• **Exercise description**:
Using the blog post on discarded proverbs, explain in one to three sentences why "Don't look a gift horse in its mouth" should be dropped.

• **Selected passage**:
•••

Diaries Magazine

Discarded Proverbs

Posted on the 22 April 2014 by C. Suresh
Talk of proverbs and good old Bill pops up like a bad penny, every time. This time, though, I must admit he popped up as a consequence of that '..to thine own self be true' crack that I quoted in my last post from his 'Hamlet'. Somewhere before that piece of advice, he also said, "Neither a lender nor a borrower be". (I know, two quotes within a space of a few words is a bit too much even for Bill, but then you know the guy. He seems incapable of writing, without scattering around quotes like confetti.)
Unlike most of Bill's quotes, this one about lending and borrowing has been pretty short-lived. I mean, if you started advising your kid this way, he would be on the phone calling for an ambulance from the nearest mental hospital even before you hit the 'be' in it. Just imagine putting an end to lending. Bang goes your entire banking industry and with it a few million jobs. As for putting an end to 'borrowing', what do you think the younger generation would have to live for? Currently, of course, they live to pay their EMIs.
With the 'lending/borrowing" thing dead as a dodo, another proverb also bit the dust. "A penny saved is a penny earned", indeed! That one needs to be kissed goodbye, fondly or otherwise, and replaced with "A penny borrowed is two pennies that have to be earned."
There is yet another proverb that needs discarding because it has failed to move with the times. "Don't look a gift horse in its mouth", they used to say. NOW, if you stopped looking gift horses in the mouth, you will start believing that THAT Nigerian lawyer, offering you a zillion pounds in an unclaimed bank account, deserves to get the complete details of your bank account - PIN, Internet banking passwords and all (Oh! And, by the way, I can quote a contradictory proverb here - "Beware of Greeks bearing gifts". THAT gift was a horse, too, although a wooden one and called a Trojan Horse, though the Trojans would have been pleased, in retrospect, to have nothing to do with it). Well, believe in that proverb if you want, but do not ask me to. My gift horses will receive a complete dental examination - from a safe distance of course.
And, no, I am not 'throwing away the baby with the bath-water', even though I am, as yet, undecided about the desirability of babies - since they have this unfortunate and undesirable habit of growing up!

•••

• **Supplied material**:
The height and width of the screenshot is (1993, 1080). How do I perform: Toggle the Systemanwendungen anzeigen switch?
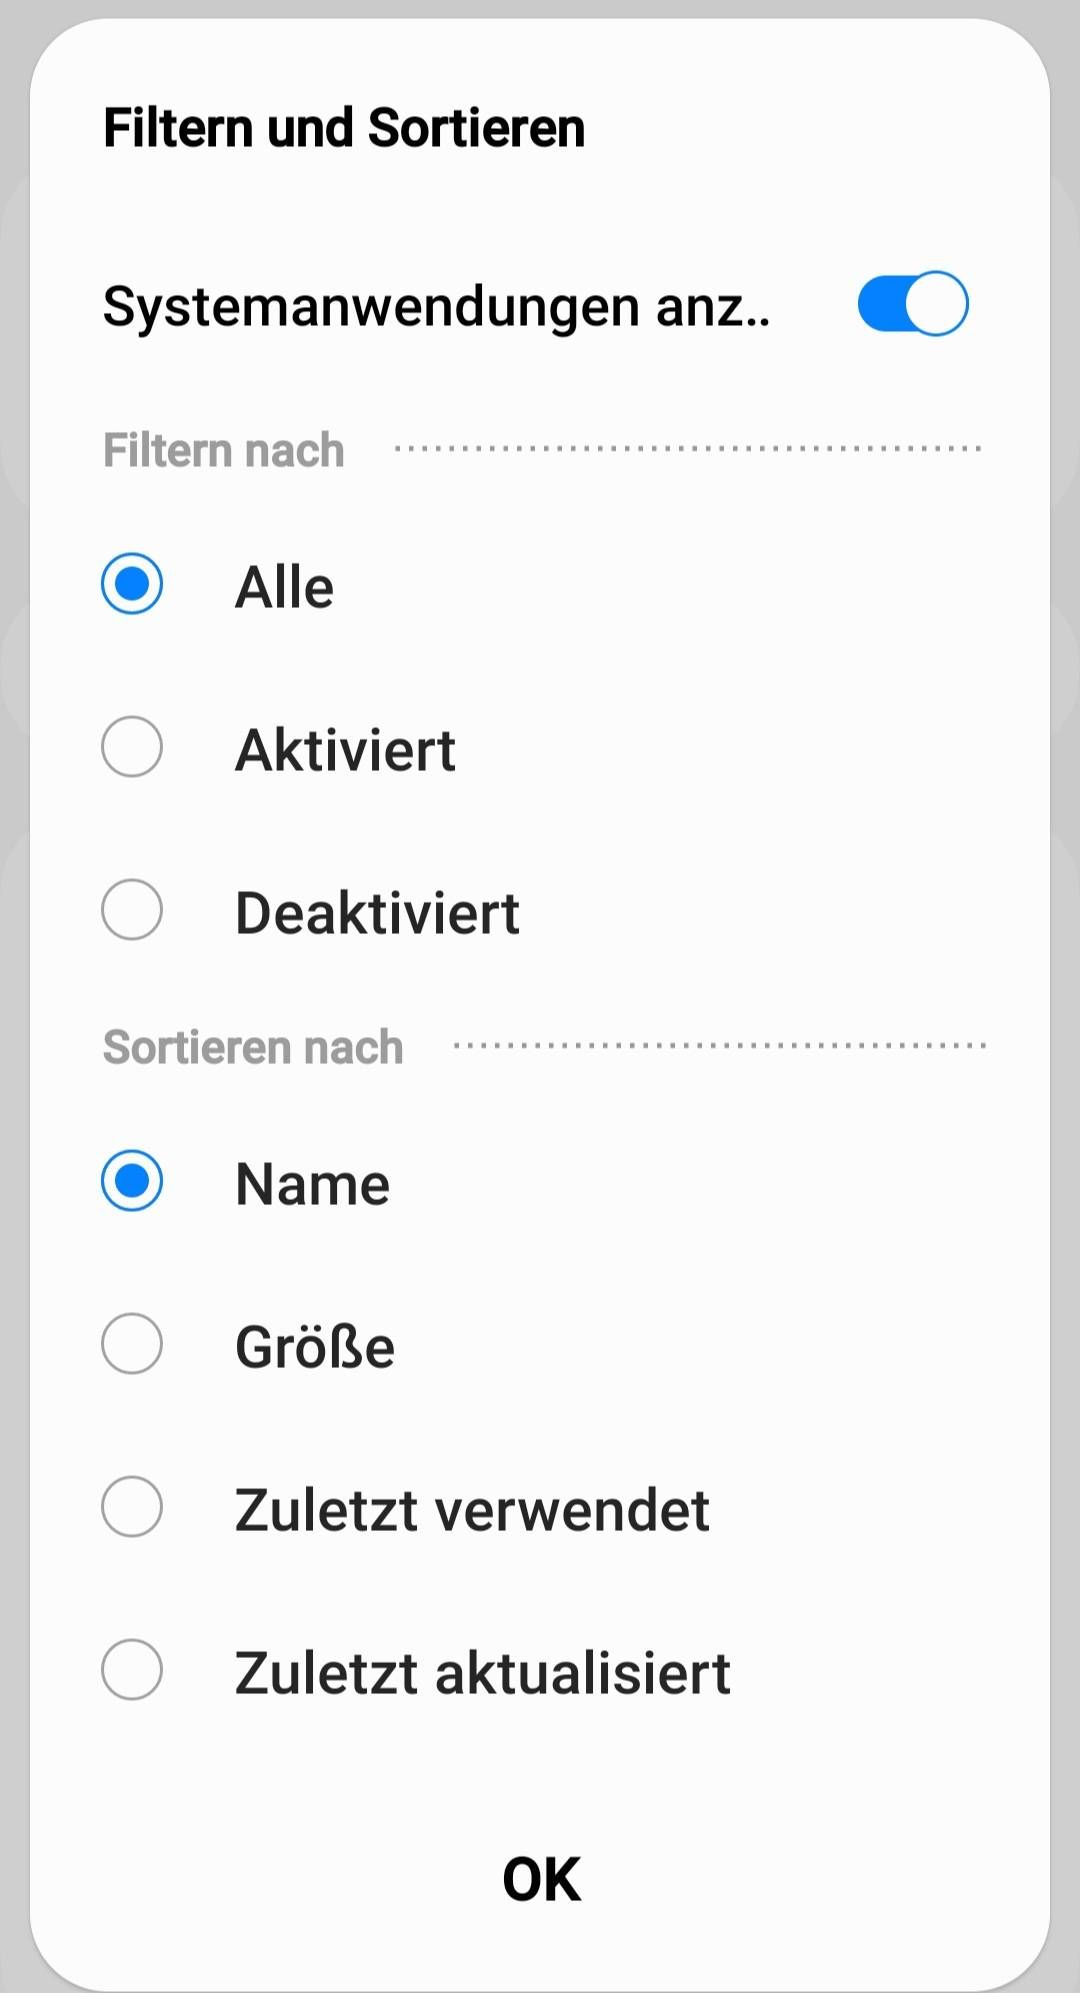point(913,303)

•••

• **Exercise solution**:
The proverb has failed to move with the times. Someone who stopped looking gift horses in the mouth would start believing that the Nigerian lawyer offering a zillion pounds from an unclaimed bank account deserves full bank account details, including the PIN and Internet banking passwords.